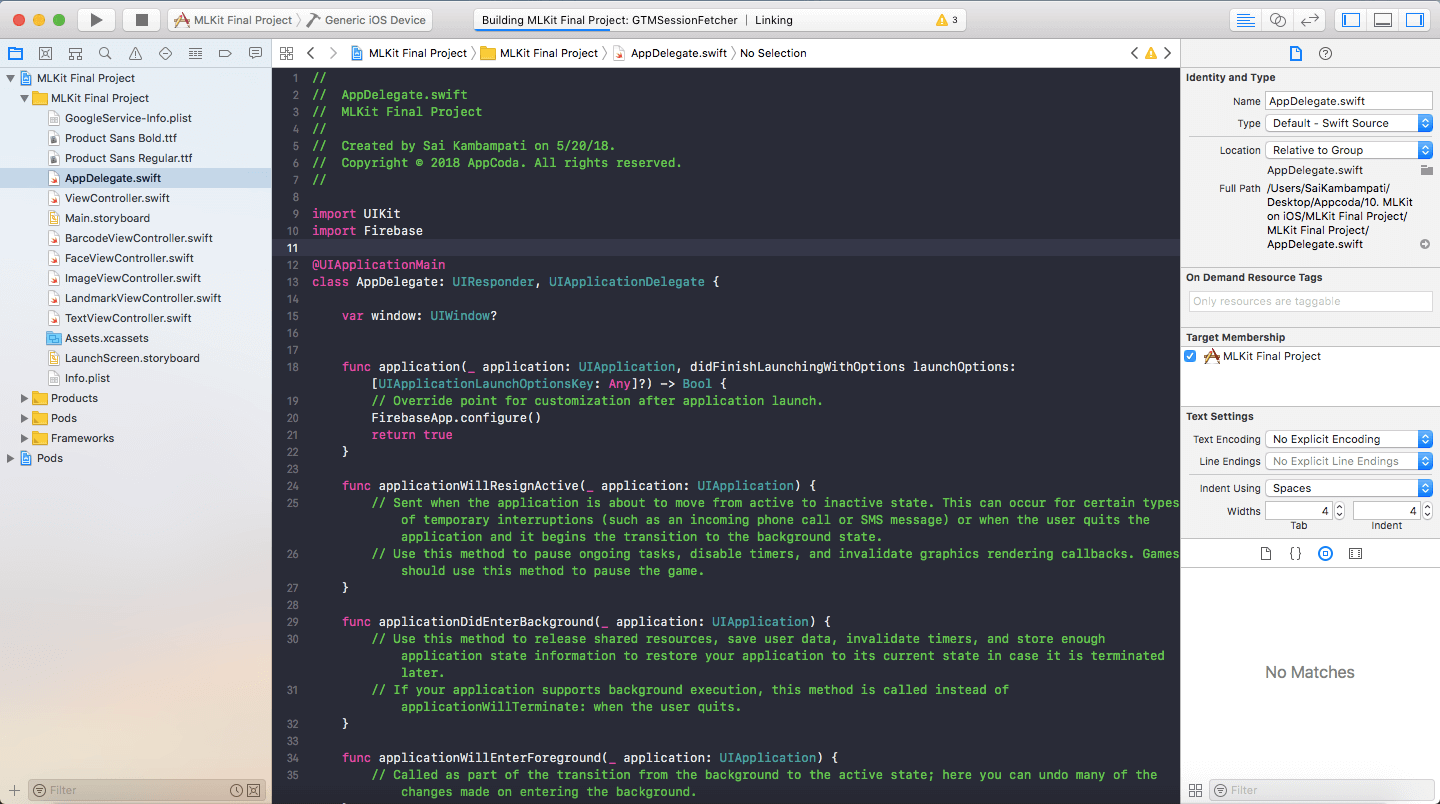The image size is (1440, 804).
Task: Click the warning count indicator in status bar
Action: [x=946, y=20]
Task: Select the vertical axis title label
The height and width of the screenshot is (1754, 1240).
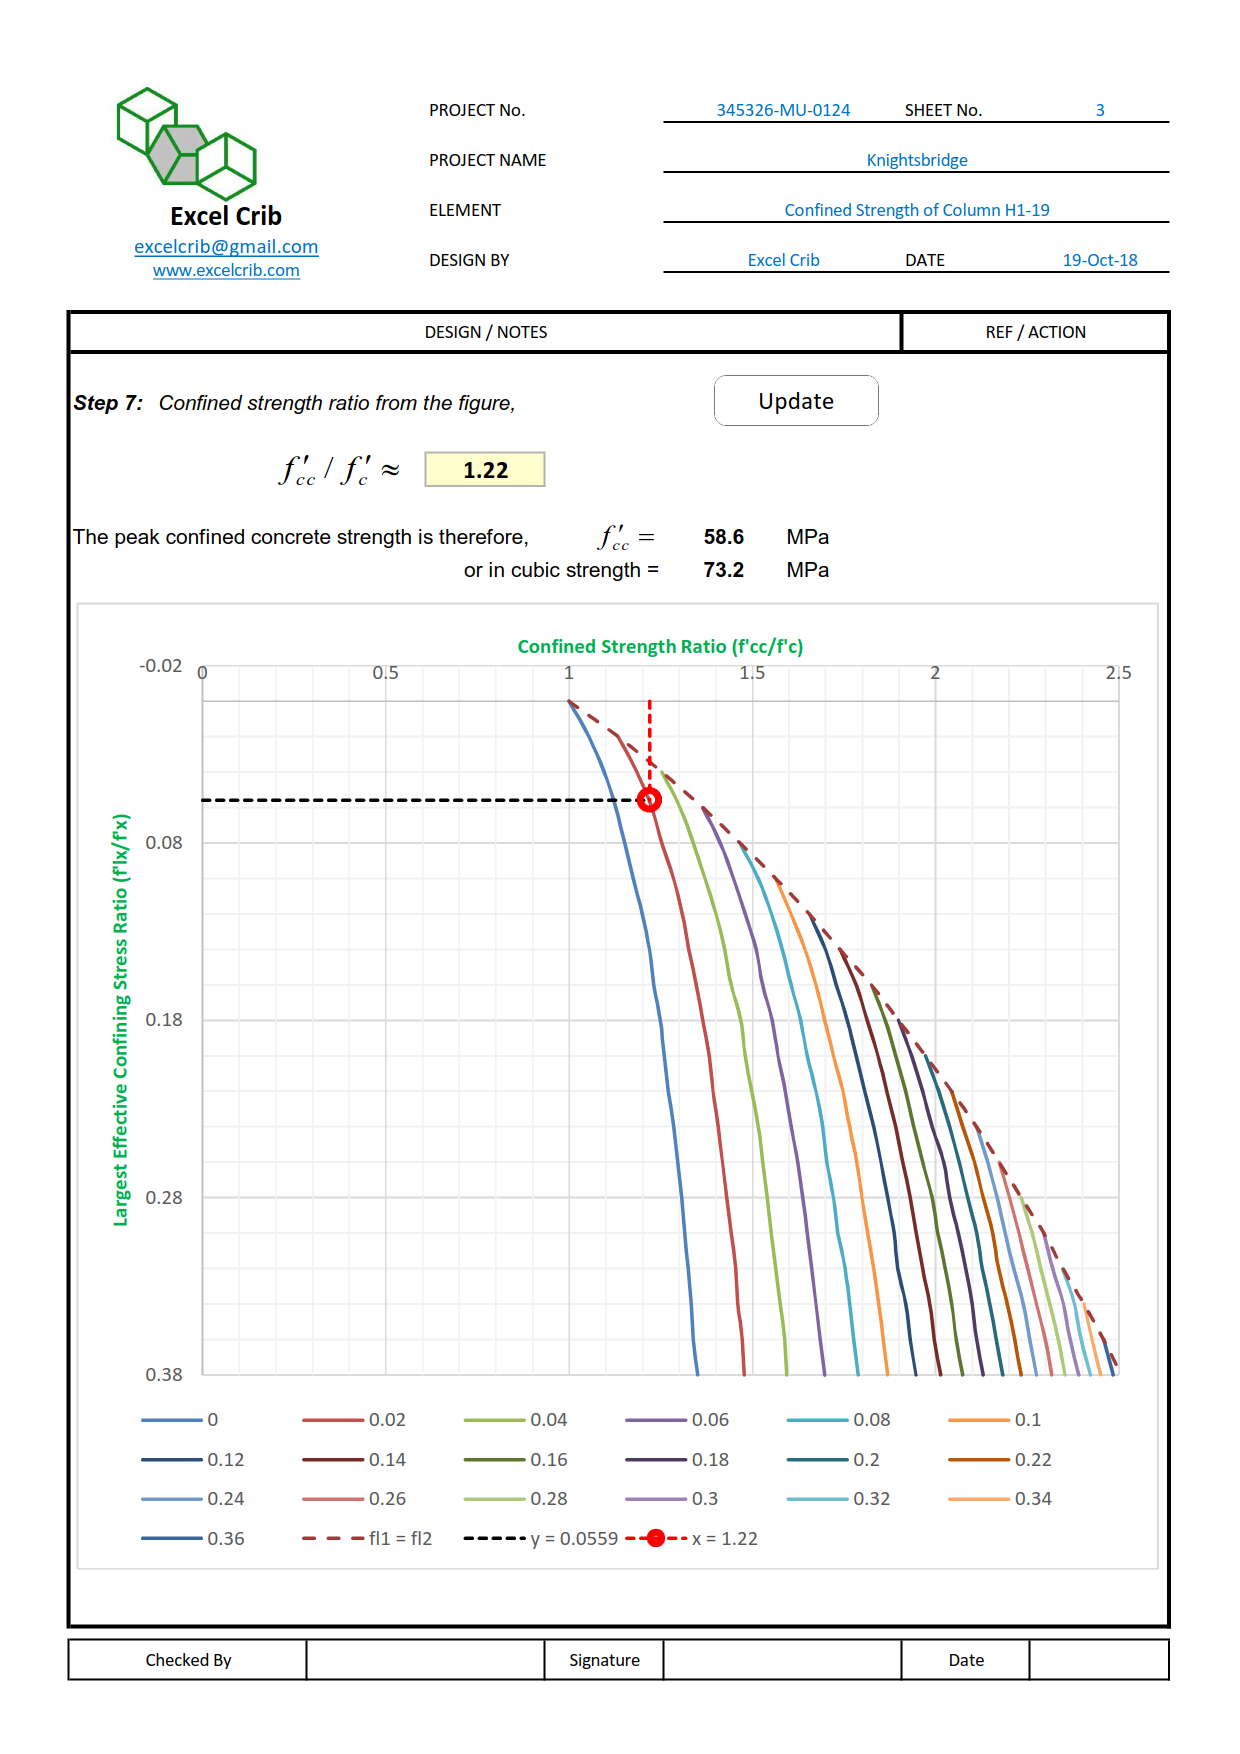Action: [x=121, y=1019]
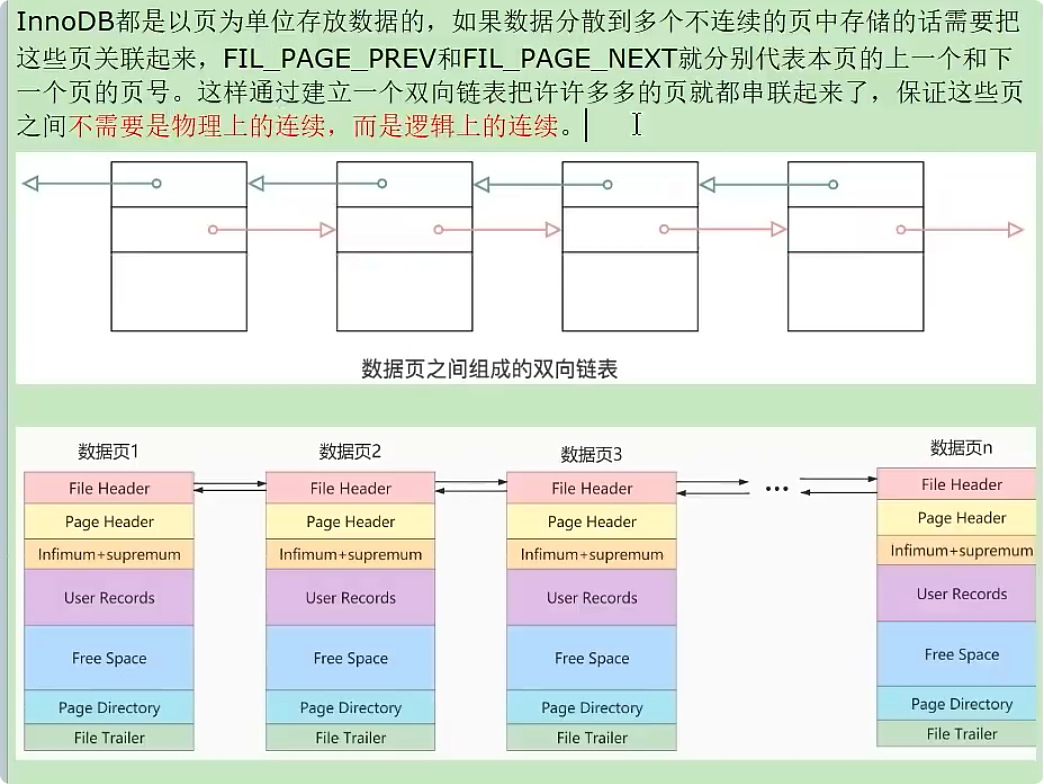Click the File Header block of 数据页1
This screenshot has height=784, width=1044.
coord(108,488)
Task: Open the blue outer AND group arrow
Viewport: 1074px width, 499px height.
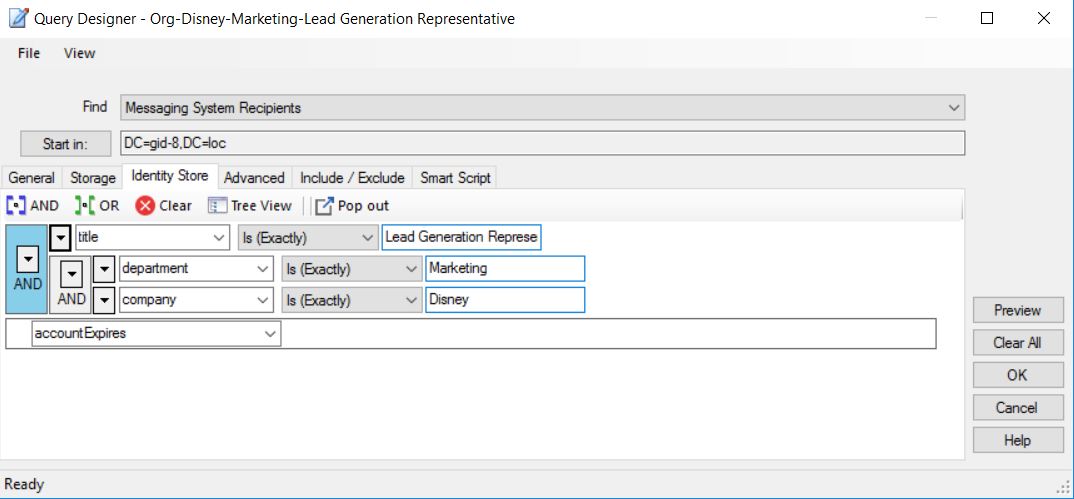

Directions:
Your reply must hold only the lines from the line containing "Task: Open the blue outer AND group arrow" through the end of the records above, written out exactly, both ends included, with no pictures, please.

Output of the exercise:
Task: Open the blue outer AND group arrow
Viewport: 1074px width, 499px height.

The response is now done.